If the production `[DEF]` has a `@REJECTED [Forbidden_Path]` tag (e.g., `@REJECTED fallback to SQLite`), your Test Module MUST contain an explicit `@TEST_EDGE` scenario proving that the forbidden path is physically unreachable or throws an appropriate error.
Tests are the enforcers of architectural memory.

## VI. ANTI-TAUTOLOGY RULES
1. **No Logic Mirrors:** Use deterministic, hardcoded fixtures (`@TEST_FIXTURE`) for expected results. Do not dynamically calculate `expected = a + b` to test an `add(a, b)` function.
2. **Do Not Mock The System Under Test:** You may mock `[EXT:...]` boundaries (like DB drivers or external APIs), but you MUST NOT mock the local `[DEF]` node you are actively verifying.

## VII. VERIFIABLE HARNESS RULES
For agentic development, a test harness is part of the task environment.
- Prefer real executable checks over narrative claims that a change is safe.
- Verify that the harness actually fails on the broken state and passes on the fixed state whenever feasible.
- Resist shortcut tests that bypass the real integration boundary the task is supposed to validate.
- When a production `@POST` guarantee is subtle, add the narrowest test that can falsify it.

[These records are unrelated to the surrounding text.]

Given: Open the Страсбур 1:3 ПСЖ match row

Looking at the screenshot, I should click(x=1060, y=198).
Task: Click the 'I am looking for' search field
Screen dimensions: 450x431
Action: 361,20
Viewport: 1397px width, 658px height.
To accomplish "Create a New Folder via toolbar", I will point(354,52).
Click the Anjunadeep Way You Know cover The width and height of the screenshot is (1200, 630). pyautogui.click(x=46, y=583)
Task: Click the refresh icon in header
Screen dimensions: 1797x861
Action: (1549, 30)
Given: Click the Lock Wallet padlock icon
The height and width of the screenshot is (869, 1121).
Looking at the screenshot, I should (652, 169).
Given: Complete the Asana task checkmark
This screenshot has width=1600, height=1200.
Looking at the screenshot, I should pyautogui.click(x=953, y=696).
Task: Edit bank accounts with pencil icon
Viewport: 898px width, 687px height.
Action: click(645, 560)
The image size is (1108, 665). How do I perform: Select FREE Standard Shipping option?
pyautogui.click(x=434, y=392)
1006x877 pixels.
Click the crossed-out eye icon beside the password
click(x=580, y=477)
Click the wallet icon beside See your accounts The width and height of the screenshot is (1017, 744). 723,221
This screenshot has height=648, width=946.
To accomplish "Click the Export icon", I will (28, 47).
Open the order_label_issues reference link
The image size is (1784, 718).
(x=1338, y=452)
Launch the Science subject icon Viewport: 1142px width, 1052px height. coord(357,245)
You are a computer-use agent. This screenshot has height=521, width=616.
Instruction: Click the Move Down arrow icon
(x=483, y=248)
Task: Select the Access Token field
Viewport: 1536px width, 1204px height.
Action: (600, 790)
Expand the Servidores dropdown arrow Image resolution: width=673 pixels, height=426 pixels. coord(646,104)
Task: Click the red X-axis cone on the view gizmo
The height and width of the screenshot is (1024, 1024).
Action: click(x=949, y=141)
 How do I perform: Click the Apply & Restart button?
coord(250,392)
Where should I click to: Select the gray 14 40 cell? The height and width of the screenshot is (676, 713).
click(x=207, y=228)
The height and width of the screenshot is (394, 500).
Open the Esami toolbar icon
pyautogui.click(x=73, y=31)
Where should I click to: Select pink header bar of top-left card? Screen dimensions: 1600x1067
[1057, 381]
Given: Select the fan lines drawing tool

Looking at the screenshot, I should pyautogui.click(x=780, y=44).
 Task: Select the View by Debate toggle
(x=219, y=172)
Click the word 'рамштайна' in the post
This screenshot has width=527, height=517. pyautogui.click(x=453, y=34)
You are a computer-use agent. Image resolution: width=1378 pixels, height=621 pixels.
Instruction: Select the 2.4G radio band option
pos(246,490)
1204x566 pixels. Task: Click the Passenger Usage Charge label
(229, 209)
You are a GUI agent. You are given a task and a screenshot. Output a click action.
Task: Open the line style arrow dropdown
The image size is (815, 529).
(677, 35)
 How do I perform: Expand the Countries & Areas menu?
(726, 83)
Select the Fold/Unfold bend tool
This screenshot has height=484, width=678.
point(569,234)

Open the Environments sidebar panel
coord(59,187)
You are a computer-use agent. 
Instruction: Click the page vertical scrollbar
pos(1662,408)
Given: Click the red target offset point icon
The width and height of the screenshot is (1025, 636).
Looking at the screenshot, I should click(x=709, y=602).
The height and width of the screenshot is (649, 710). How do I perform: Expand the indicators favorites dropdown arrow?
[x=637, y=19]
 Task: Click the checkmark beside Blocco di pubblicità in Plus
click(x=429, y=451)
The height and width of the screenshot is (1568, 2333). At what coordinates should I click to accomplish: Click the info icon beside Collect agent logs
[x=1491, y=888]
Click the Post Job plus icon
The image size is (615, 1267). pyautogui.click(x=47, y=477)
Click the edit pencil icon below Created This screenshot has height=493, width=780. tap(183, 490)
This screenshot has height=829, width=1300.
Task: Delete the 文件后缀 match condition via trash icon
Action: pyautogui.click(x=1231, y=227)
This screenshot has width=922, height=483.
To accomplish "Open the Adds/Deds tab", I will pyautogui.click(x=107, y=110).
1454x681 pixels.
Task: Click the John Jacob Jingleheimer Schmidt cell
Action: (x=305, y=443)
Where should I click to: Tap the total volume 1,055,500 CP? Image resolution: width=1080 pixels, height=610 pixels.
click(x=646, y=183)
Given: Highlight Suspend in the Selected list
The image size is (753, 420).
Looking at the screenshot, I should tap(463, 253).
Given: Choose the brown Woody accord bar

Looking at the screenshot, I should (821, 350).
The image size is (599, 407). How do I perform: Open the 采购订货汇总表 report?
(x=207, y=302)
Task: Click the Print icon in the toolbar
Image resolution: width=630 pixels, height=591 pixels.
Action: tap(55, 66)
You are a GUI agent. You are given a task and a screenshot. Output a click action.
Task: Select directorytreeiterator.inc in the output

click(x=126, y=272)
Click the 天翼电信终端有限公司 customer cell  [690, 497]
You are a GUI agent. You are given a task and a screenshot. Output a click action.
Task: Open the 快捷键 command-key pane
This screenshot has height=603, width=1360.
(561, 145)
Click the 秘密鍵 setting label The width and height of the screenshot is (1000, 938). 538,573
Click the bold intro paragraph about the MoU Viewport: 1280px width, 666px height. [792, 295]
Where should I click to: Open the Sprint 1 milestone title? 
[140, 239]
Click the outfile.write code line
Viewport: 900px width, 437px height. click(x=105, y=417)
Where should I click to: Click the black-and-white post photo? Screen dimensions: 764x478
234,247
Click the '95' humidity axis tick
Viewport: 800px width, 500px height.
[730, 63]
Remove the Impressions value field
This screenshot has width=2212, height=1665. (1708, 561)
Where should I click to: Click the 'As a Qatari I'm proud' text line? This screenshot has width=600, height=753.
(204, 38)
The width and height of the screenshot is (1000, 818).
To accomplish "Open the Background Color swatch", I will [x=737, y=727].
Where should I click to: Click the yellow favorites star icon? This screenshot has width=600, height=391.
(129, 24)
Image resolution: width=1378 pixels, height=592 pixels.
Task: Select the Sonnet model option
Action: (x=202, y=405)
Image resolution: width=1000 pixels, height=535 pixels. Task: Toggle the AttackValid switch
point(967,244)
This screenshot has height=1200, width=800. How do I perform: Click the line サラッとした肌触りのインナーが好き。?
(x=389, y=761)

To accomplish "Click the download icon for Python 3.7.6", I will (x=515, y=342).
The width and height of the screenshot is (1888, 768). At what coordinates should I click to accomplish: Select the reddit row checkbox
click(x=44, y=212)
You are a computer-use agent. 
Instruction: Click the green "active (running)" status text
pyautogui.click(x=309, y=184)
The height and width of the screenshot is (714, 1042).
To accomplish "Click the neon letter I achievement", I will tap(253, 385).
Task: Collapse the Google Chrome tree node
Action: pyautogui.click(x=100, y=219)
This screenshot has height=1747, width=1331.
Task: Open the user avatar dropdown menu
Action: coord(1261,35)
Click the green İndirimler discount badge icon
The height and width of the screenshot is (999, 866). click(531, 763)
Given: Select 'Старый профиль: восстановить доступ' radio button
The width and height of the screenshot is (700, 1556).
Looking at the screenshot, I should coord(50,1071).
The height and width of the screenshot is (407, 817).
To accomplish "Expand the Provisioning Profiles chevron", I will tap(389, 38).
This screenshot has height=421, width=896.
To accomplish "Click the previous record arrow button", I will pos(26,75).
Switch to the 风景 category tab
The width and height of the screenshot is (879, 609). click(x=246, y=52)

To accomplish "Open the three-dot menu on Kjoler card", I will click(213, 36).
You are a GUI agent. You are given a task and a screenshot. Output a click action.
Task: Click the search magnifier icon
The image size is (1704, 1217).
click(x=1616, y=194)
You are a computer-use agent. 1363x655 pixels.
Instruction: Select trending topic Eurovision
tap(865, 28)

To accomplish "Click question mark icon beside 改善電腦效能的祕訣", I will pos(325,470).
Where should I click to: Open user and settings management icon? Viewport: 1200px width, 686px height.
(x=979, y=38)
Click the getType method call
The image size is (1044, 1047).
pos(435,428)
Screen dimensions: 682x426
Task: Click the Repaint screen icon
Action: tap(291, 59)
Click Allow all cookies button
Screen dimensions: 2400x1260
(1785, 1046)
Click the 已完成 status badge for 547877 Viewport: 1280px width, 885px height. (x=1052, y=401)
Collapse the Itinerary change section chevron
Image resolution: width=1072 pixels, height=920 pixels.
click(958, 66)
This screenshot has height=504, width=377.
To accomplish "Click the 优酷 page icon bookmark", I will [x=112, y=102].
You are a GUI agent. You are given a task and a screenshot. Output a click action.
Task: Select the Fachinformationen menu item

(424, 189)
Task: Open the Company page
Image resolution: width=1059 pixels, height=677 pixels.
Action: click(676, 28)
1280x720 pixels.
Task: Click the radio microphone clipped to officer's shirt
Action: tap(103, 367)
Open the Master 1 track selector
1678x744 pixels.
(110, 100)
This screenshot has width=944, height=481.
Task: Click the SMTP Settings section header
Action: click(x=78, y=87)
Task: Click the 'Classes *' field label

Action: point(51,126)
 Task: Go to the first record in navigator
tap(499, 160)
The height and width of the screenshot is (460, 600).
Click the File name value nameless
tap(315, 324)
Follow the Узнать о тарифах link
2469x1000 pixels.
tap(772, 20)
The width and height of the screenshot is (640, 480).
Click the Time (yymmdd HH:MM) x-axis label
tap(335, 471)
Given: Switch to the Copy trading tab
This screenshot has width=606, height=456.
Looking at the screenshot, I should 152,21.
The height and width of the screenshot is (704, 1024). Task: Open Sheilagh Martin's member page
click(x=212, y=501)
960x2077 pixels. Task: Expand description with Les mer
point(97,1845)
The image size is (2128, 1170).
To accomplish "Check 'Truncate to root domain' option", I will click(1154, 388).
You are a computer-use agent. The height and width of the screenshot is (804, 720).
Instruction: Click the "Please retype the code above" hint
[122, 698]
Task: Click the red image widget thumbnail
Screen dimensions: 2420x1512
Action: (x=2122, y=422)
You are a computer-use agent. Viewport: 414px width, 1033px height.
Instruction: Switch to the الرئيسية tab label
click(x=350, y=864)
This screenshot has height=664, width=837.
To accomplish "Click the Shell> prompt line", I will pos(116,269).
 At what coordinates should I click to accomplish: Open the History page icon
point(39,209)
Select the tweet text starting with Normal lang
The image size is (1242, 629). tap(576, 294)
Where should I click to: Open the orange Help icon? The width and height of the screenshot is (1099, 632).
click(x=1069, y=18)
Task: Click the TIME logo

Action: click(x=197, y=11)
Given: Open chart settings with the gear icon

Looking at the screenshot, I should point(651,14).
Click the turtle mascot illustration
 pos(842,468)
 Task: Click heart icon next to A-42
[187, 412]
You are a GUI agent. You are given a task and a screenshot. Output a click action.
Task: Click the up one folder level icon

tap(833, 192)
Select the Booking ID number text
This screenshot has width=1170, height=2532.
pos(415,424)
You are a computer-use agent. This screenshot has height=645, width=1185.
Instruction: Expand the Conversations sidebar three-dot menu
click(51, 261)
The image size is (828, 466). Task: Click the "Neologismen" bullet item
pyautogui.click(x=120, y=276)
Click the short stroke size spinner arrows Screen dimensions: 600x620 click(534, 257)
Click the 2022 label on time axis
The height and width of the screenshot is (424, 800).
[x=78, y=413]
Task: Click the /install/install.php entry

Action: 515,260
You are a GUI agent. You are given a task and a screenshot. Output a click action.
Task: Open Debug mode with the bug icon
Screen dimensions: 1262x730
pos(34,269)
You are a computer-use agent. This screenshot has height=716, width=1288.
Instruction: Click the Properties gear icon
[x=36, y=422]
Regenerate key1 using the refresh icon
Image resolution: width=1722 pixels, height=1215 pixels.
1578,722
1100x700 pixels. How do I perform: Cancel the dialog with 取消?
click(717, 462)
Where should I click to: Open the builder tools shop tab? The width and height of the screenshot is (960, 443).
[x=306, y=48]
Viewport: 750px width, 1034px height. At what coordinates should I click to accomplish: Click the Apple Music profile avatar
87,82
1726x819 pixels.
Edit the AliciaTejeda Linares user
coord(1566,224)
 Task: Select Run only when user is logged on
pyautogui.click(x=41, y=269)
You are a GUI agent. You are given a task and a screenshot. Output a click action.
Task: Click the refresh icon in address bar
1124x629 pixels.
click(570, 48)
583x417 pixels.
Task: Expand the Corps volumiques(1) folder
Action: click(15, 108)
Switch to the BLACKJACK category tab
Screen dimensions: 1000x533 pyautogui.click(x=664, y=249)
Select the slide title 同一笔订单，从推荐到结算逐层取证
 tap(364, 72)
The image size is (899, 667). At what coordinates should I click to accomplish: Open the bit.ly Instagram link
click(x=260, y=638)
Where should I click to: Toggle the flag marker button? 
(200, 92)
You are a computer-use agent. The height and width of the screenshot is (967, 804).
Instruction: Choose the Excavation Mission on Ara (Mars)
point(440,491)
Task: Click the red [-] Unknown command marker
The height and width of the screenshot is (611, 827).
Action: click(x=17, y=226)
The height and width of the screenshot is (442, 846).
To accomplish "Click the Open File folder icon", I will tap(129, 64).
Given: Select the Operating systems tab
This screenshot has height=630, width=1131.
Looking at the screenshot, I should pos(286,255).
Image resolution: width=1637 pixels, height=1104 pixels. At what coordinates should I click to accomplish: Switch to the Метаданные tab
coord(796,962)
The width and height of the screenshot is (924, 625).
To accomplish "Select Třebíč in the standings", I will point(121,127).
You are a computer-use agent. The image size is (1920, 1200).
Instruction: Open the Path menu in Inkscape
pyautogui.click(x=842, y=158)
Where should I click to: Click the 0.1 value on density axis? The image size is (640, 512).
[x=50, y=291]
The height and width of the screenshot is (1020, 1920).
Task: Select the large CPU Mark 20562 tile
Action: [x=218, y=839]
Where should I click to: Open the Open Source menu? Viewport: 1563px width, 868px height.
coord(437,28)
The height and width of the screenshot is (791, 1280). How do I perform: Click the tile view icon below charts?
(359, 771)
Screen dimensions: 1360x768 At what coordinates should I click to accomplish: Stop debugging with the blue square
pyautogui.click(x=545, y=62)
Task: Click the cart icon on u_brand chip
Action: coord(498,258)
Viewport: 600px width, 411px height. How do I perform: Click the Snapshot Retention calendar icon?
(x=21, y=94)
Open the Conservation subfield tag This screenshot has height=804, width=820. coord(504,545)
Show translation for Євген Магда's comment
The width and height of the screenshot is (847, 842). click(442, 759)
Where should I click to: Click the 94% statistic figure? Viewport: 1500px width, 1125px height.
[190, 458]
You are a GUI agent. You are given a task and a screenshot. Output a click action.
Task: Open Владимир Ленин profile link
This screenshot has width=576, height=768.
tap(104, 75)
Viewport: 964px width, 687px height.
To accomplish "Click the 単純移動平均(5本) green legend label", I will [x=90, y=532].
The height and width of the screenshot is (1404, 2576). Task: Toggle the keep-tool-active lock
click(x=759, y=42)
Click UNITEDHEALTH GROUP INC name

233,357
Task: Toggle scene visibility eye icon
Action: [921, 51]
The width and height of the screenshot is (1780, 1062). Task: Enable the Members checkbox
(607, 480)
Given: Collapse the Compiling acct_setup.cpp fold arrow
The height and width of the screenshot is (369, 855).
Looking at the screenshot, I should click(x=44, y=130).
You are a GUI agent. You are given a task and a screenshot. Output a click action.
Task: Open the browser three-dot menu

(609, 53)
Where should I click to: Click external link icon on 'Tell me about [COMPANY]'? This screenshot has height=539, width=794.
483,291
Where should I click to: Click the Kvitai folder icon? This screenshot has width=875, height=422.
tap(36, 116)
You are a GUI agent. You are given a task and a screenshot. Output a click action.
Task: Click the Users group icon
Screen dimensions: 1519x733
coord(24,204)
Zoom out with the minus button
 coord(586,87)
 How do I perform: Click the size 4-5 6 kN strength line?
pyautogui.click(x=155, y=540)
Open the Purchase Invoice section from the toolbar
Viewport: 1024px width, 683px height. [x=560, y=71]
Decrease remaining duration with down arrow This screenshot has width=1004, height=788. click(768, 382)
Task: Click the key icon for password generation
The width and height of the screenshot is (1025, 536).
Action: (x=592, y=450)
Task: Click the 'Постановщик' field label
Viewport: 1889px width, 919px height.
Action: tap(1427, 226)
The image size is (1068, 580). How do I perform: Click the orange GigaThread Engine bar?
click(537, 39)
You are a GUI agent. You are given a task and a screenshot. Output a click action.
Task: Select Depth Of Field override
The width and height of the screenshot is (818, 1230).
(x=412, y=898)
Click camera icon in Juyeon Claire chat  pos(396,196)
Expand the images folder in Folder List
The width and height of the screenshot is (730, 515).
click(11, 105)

## VIII. LONG-HORIZON QA MEMORY
When multiple attempts are needed:
- Preserve the smallest set of failing fixtures, commands, and invariant mappings that explain the current gap.
- Fold older failed attempts into one bounded note describing what was tried and why it was rejected.
- Do not keep extending the active QA transcript with redundant command output.

## IX. TESTING SEARCH DISCIPLINE
- Use one concrete failing hypothesis plus one verifier by default.
- Add alternative test strategies only when the first verifier is inconclusive.
- Do not mirror the implementation logic to fabricate expected values; use fixtures, explicit contracts, and invariant-oriented assertions.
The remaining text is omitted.